Problem to solve –
When the string "Viewport" is part of a line below, that line should be copied.

Given data –
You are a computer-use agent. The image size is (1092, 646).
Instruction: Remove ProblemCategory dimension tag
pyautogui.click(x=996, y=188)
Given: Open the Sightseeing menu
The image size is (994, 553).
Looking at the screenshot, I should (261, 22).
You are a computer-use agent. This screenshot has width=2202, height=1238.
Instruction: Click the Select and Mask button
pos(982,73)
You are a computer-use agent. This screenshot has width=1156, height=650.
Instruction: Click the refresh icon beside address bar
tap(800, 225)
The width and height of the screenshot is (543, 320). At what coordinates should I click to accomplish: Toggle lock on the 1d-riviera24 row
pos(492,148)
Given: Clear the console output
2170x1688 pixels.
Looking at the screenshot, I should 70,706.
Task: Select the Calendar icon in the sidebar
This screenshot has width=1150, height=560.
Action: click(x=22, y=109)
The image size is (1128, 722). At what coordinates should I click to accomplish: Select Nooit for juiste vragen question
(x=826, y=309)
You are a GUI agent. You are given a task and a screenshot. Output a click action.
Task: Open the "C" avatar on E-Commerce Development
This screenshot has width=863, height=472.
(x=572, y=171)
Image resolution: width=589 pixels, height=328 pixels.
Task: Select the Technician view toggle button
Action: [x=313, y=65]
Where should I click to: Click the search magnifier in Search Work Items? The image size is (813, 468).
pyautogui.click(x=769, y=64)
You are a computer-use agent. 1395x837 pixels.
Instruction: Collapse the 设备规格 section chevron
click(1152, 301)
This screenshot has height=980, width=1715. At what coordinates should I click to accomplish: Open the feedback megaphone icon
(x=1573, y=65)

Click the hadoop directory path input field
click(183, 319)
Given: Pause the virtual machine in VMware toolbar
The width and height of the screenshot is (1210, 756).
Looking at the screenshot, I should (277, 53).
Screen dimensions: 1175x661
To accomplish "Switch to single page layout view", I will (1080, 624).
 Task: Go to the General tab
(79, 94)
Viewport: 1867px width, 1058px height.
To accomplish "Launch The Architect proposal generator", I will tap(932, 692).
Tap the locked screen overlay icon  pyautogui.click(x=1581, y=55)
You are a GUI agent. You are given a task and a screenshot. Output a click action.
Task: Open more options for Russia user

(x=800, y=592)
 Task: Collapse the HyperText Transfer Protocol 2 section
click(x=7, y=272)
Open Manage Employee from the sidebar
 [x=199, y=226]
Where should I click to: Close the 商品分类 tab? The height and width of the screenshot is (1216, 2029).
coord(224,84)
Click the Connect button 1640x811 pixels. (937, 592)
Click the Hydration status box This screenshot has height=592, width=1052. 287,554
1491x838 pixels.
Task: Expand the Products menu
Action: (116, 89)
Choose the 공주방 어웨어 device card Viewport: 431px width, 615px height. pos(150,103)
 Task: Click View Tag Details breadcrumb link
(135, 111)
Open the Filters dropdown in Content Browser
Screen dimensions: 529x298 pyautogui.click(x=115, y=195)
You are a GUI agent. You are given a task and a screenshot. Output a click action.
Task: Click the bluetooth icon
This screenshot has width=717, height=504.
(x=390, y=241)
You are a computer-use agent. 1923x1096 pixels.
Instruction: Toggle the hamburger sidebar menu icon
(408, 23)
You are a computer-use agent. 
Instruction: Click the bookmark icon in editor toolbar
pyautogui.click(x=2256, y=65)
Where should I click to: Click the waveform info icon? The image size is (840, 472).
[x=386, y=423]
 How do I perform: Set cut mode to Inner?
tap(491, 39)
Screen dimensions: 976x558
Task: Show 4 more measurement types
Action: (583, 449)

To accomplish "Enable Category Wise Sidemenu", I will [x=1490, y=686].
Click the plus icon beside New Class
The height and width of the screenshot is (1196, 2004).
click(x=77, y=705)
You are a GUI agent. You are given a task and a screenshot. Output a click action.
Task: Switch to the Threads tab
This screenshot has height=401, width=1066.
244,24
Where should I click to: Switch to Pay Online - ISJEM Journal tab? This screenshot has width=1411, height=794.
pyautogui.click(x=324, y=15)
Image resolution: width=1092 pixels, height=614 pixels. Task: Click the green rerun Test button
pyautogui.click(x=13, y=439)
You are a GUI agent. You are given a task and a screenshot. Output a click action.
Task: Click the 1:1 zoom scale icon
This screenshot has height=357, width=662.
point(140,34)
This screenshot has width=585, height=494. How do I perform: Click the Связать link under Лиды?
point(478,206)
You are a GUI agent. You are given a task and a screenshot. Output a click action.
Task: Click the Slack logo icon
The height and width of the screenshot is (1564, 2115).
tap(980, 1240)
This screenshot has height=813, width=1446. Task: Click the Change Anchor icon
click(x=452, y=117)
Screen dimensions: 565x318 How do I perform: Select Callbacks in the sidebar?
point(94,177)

Written response –
Viewport: 1867px width, 1058px height.
Choose the 공주방 어웨어 device card Viewport: 431px width, 615px height. pos(150,103)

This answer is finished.